• [必須タスク] 下に示すCounter-StrikeとSteamについての文章を、最後の文の後から書き進めてください。

• [抜粋]
------------------------------------

Counter-Strikeといえばインターネットでのマルチプレイ!

爆弾を仕掛け,音が聞こえた方を向いて待ち伏せをするテロリスト。この芸が細かいBOTに金が払えるなら買いだっ!

 ところで(買ってない人には余り知られていないが),本作でインターネットのマルチプレイをするには,「Steam」の導入が必須である。Steamとは対戦サーバーの検索やゲーム管理などを行うプログラムで,導入すると自分が購入,登録したゲームはネットから自動でダウンロードされる。英語が苦手な筆者には,これが結構ややこしかった。いまだによく分からない点もあるのだが,どうやらSteamでインターネット対戦可能なSteam版「Counter-Strike:Condition Zero」と,CDからインストールするパッケージ版「Counter-Strike:Condition Zero」は別モノ扱いで,一時はSteam版とパッケージ版の二つをHDDの別フォルダにインストールして,HDD容量をかなり無駄に使ったりしていた(後で無駄に気づいてパッケージ版を削除したが)。

------------------------------------

• [提示データ]
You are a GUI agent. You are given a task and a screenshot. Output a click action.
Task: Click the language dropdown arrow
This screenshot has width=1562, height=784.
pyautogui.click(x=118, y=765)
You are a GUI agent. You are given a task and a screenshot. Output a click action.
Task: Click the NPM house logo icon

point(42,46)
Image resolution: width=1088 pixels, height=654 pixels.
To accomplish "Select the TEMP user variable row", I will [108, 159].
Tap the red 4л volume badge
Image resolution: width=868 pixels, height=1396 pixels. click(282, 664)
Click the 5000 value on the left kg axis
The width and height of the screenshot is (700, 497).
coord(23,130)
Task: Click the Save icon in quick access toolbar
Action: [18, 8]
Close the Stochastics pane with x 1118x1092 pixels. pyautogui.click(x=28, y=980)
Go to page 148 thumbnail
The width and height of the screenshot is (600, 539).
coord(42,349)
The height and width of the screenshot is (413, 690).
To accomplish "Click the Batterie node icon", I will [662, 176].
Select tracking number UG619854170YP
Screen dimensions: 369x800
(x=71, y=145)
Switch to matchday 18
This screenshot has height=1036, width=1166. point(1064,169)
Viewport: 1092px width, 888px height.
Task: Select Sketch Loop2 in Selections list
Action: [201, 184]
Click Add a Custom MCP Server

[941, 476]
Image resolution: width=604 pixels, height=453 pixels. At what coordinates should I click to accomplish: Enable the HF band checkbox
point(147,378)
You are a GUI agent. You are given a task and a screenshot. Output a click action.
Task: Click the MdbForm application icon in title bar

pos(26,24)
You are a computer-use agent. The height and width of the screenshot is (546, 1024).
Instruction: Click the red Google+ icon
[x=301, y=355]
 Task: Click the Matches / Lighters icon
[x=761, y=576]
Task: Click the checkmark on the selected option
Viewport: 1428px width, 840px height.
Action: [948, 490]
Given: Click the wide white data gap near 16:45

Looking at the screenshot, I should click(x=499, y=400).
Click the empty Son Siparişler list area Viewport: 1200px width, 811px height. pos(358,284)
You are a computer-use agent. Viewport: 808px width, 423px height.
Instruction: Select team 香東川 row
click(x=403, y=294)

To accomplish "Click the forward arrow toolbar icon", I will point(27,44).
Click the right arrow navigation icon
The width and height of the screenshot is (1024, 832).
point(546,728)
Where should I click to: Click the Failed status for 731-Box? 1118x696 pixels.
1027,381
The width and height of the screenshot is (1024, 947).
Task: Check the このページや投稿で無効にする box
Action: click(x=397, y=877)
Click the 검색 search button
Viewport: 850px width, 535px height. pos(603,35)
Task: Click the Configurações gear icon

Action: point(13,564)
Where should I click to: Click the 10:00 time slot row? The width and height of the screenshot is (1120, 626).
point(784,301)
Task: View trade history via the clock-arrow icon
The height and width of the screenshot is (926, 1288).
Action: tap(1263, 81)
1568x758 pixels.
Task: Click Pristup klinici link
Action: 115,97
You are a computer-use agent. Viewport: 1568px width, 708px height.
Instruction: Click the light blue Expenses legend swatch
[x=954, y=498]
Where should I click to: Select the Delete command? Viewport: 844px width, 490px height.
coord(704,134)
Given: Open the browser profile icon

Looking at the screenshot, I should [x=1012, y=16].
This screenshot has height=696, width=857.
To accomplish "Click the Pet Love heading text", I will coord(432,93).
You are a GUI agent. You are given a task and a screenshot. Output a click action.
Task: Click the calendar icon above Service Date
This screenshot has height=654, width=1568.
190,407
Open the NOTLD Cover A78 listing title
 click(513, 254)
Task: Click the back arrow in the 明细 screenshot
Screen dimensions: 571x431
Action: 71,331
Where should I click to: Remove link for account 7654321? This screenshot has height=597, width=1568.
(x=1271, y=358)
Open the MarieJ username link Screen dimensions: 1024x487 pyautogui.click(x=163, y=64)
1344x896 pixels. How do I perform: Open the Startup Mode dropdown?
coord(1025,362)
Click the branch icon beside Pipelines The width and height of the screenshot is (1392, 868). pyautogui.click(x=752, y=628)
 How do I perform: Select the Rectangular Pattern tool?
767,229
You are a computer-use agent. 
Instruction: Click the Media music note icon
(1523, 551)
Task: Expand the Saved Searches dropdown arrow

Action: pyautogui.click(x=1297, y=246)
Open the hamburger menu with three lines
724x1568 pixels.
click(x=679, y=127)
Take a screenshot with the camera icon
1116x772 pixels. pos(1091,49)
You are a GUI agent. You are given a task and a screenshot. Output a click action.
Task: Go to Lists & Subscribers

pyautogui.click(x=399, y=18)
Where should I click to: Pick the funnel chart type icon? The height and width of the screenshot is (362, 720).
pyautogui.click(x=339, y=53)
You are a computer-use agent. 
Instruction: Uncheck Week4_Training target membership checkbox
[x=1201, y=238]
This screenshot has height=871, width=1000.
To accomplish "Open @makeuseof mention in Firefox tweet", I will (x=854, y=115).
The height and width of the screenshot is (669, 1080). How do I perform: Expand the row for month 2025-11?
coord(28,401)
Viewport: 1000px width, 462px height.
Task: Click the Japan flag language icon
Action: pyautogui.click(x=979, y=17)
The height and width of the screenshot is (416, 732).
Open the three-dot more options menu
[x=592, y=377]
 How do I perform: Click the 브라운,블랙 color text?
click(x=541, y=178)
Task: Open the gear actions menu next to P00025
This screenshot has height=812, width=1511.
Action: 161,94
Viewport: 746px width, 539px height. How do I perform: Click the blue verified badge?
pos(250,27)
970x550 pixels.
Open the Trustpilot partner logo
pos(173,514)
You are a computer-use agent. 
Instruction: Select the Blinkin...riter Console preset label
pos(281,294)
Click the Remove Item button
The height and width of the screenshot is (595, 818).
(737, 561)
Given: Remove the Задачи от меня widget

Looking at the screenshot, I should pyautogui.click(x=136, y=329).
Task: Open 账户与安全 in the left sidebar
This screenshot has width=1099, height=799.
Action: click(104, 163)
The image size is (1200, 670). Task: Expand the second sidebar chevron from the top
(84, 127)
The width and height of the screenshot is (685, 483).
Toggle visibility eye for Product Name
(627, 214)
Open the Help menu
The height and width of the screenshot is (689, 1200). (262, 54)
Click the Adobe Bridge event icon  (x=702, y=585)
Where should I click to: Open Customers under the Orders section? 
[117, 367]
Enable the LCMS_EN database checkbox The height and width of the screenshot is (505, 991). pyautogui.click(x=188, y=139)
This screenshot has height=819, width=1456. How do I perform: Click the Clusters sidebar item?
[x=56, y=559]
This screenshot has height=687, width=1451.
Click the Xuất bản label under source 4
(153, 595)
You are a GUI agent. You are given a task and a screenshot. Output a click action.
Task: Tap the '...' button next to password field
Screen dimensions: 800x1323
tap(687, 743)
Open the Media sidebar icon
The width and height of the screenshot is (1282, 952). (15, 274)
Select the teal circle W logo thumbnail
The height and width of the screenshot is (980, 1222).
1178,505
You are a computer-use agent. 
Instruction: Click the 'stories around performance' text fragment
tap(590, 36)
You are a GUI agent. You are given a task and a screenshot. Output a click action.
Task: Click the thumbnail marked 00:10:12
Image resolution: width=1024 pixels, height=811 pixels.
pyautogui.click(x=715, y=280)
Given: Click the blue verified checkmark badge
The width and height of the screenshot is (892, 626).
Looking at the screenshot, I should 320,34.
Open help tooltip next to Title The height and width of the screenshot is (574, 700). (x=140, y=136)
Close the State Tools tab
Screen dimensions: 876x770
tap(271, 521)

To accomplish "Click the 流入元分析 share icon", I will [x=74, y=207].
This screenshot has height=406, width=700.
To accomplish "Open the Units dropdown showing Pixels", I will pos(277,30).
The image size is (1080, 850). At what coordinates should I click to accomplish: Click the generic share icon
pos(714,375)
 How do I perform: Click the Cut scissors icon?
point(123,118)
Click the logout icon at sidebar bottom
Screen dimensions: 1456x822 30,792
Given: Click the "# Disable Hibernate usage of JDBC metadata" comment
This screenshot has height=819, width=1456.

------------------------------------

• [出力]
 ちなみにSteam版だと,CDなしでも起動できる代わりにインターネットに接続している環境でないとシングルプレイすら遊べない(Steamが認証しなければゲームが立ち上がらない)。パッケージ版はSteamの認証が不要なのでインターネットに繋がっていない環境でも遊べるが,ゲームの起動にはCDが必要になる。Steamは今でこそだいぶ安定してきたものの,以前はかなり不安定で悪評もよく聞いた。またSteamサーバーそのものがメンテナンスなどでダウンしていると,ゲームができなくなってしまう。以前,世界的なゲーム大会でSteamがうまく稼働せずゲームが中止になった例もあり,Steamをイマイチ信用していない筆者はこのあたりがちょっと心配だ。せっかくパッケージ版を買ったのだから,Valveの目指すところがどこにあるにせよ,「Counter-Strike 1.5」みたいな形でSteamなしで対戦する方法も残して欲しかった気はする。

 で,結局このゲームは"買い"なのか? はっきりいうと,今まで「Counter-Strike」に興味があったけど,ハードルが高くて手が出せなかった初心者から中級者なら,かなりオススメ。買いである。「Counter-Strike」を遊んだことがあるけど,ネットでボコボコにされてすぐ辞めた,なんて人(実は筆者)もぜひ本作でBOT相手に練習して,対戦再デビューをしてほしい。もし「Counter-Strike」をすでにバリバリ遊び込んでいるコアゲーマーなら,良くできた公式BOTにお金が払えるなら買いだろう。でもまぁ,それだけを考えるとコアゲーマーには高い買い物かもしれない。個人的には,アメリカで38ドルくらいで買えるゲームなので,日本でももう少し定価が安かったら嬉しかったなぁとか思ったり,思わなかったり。でもValve/Vivendiだし,ロイヤリティとかもハチャメチャに高いんだろうなぁ……。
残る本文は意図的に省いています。